The altogether absence of the hypothesised functional underactivation clusters in ADHD, while unexpected, is in line with a number of fMRI inhibition studies in ADHD adults [21, 22, 65,66,67]. Given the predictability of the fMRI task version over behavioural versions, the lack of observed underactivation could reflect heterogeneous activation patterns associated with the idiosyncratic strategies developed by the participants during the task that was not captured by the fMRI analysis [24, 68]. Alternatively, since there is far more evidence for inhibitory brain function underactivation in ADHD individuals with younger age [14, 69, 70], its absence in our young adult ADHD group could reflect neurofunctional maturation of the motor inhibition network. This speculative interpretation would require confirmation with direct comparison with younger participant groups or a longitudinal study design. Lastly, it is plausible that there is an altogether underestimation of group effects in brain activation related to the exclusion of individuals with higher severity of ASD or ADHD traits as judged from the informant ratings.

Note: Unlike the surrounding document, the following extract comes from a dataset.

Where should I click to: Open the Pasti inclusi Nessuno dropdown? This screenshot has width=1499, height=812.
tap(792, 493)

This study was constrained by some methodological limitations, including its relatively small sample size despite, to our knowledge, being the largest comparative fMRI study of motor inhibition in ASD and ADHD to date and the only one to compare the ASD + ADHD with the pure groups in young adulthood [31, 32]. The underactivation clusters found in the ASD + ADHD relative to other groups remains a neural correlate rather than a predictor for the condition. fMRI findings in relatively small sample sizes often showed low degree of reliability [71, 72]. Therefore, future studies with replication datasets in larger sample of the population is necessary, preferably incorporating prediction analysis for better reliability [73].

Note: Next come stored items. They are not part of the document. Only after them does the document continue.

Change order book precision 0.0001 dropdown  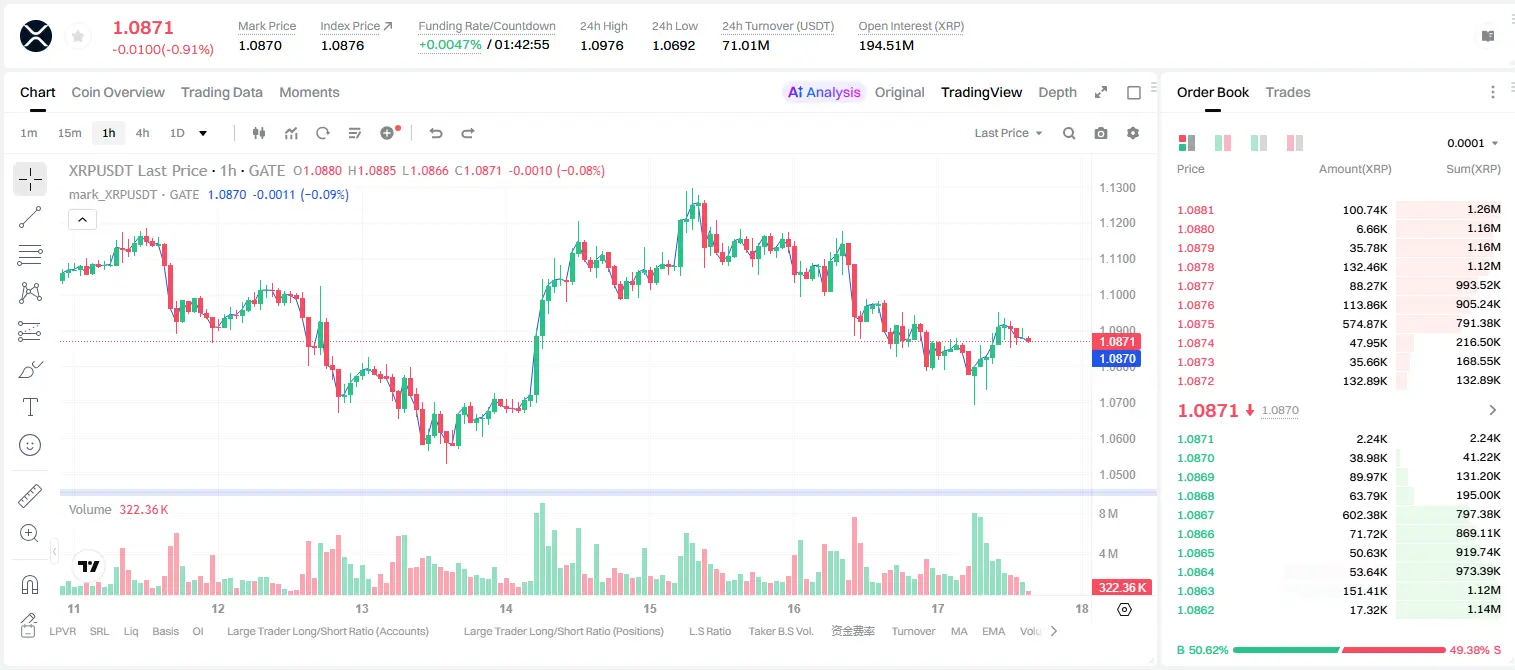coord(1472,143)
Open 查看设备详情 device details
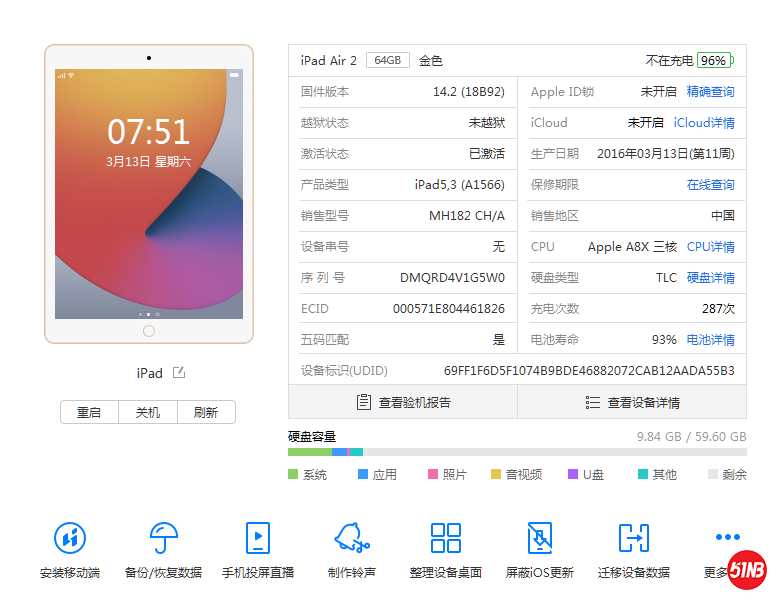 [x=632, y=402]
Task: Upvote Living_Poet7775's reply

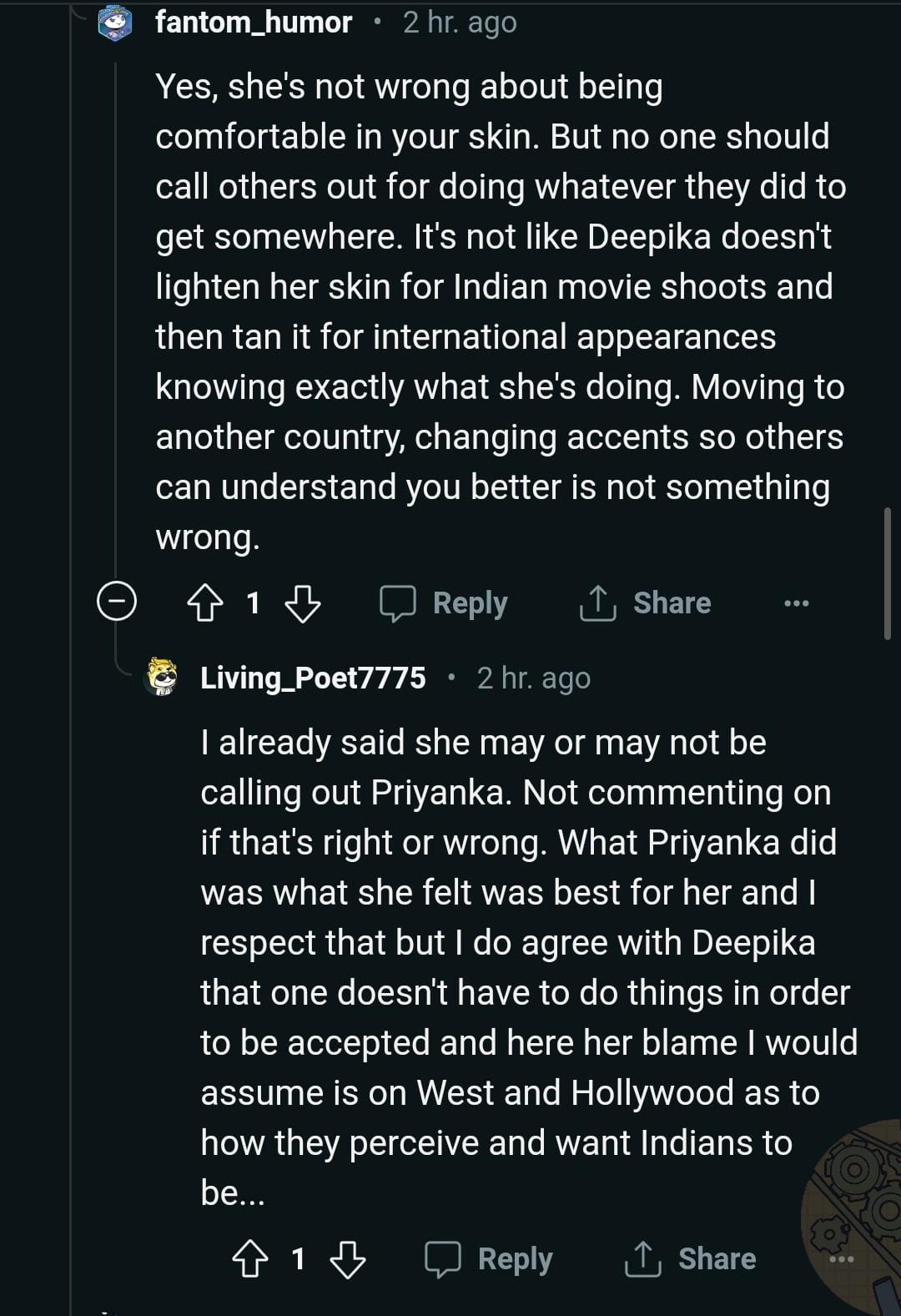Action: coord(249,1258)
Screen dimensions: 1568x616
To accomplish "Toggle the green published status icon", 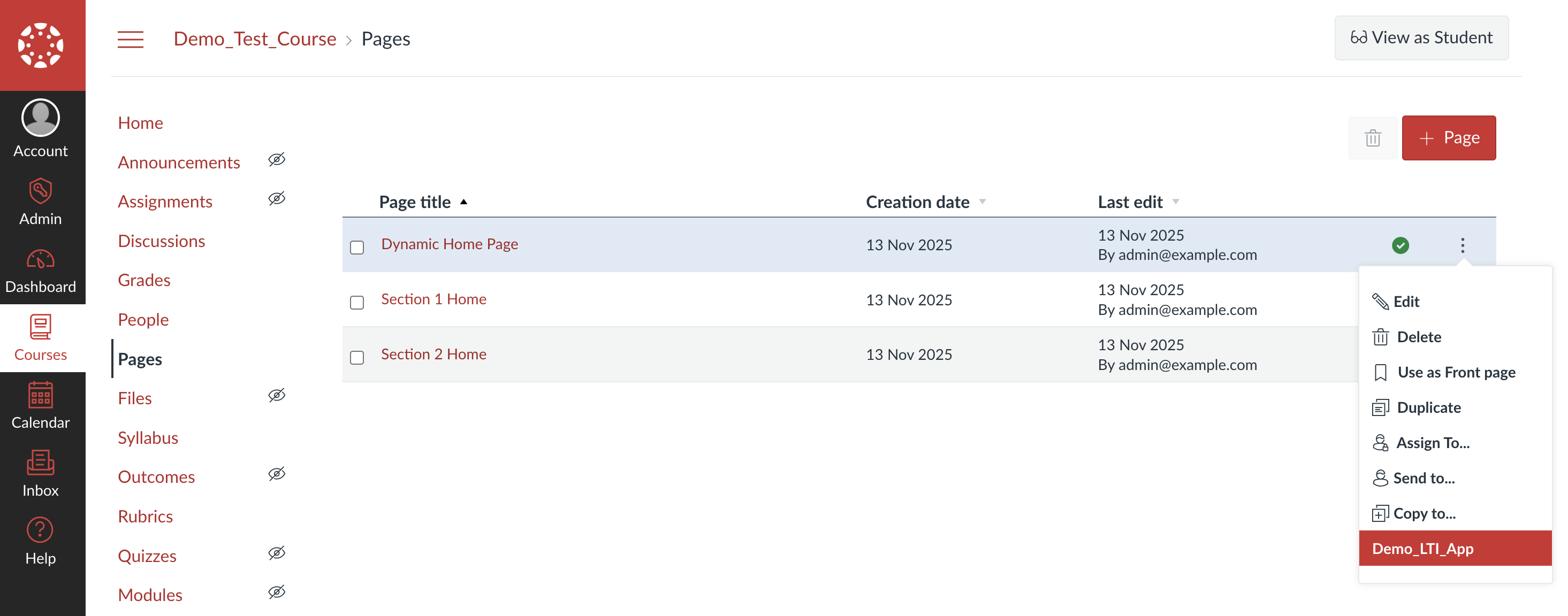I will (1400, 245).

The increased sample homogeneity afforded by including young adult males only, selected due to the high prevalence of ASD and ADHD among males [74, 75], was at the cost of the generalisability of findings for the ASD and ADHD populations. Full-scale IQ distribution was unequal across groups, but was in the direction expected from the literature, i.e. lower among both groups with ASD diagnosis, presumably because a substantial proportion of individuals with ASD have lower IQ as found in population-representative cohorts [76, 77]. Our main group difference findings were presented without covarying for IQ [31, 51]. Subsequent analyses covarying for IQ was not completed to obtain adjusted group estimates of the main finding, but rather as a post-hoc sensitivity analysis to explore the robustness of group differences. Some strengths include the use of both fMRI and neurocognitive tasks, to provide a fuller picture of the cognitive profile across diagnostic groups, and the inclusion of well-characterised clinical groups from both clinical and population-representative samples, especially some individuals in the ASD and ASD + ADHD groups who have been followed longitudinally. Furthermore, there was a substantial proportion of medication-free individuals in the clinical groups.

To conclude, this study shows that young adult males with ASD + ADHD, but not those with ADHD alone, had underactivation in inferior fronto-insular-thalamic regions, reflecting earlier processes of inhibitory withholding during performance monitoring. On behavioural task, both ADHD groups with and without ASD were impaired in selective motor action withholding. Together the findings suggest that among young adults, those with ASD + ADHD have the most severe cognitive and neurofunctional atypicality, which do not appear to be a combination of the pure disorder forms.